**WHAT TO PRODUCE**
Rewrite the lines from the first one up to and including the line with "1092x625 pixels. [629, 121]", replacing "Switch" with "Change" and leaving everything else unchanged.

**DATASET**
· · ·

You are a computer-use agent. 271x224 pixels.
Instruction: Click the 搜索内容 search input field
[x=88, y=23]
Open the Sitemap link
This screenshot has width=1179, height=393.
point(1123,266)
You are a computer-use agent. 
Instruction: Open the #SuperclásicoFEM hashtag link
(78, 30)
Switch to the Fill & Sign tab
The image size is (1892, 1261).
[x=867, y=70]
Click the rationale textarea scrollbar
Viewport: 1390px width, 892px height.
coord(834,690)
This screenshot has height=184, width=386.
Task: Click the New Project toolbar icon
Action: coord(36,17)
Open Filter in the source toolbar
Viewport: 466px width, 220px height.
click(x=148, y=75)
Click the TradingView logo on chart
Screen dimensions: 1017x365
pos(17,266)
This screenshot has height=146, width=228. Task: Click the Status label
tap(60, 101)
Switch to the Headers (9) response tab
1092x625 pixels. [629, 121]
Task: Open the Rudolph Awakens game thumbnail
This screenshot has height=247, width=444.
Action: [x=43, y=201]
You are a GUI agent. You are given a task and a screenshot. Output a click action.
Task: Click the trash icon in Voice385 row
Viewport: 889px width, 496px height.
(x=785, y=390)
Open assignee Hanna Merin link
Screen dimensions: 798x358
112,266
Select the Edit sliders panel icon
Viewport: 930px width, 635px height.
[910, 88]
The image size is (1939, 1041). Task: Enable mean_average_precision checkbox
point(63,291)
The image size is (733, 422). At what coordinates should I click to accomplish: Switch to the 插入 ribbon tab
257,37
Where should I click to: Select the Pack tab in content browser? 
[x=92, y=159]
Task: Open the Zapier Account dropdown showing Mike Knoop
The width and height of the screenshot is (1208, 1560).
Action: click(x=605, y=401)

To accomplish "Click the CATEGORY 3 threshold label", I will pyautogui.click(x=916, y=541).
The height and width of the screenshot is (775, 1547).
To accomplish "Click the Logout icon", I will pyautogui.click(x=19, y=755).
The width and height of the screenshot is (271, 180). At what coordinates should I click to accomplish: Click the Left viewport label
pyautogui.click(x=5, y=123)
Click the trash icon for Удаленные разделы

· · ·

**EXERCISE SOLUTION**
You are a computer-use agent. 271x224 pixels.
Instruction: Click the 搜索内容 search input field
[x=88, y=23]
Open the Sitemap link
This screenshot has width=1179, height=393.
point(1123,266)
You are a computer-use agent. 
Instruction: Open the #SuperclásicoFEM hashtag link
(78, 30)
Change to the Fill & Sign tab
The image size is (1892, 1261).
[x=867, y=70]
Click the rationale textarea scrollbar
Viewport: 1390px width, 892px height.
coord(834,690)
This screenshot has height=184, width=386.
Task: Click the New Project toolbar icon
Action: coord(36,17)
Open Filter in the source toolbar
Viewport: 466px width, 220px height.
click(x=148, y=75)
Click the TradingView logo on chart
Screen dimensions: 1017x365
pos(17,266)
This screenshot has height=146, width=228. Task: Click the Status label
tap(60, 101)
Change to the Headers (9) response tab
1092x625 pixels. [629, 121]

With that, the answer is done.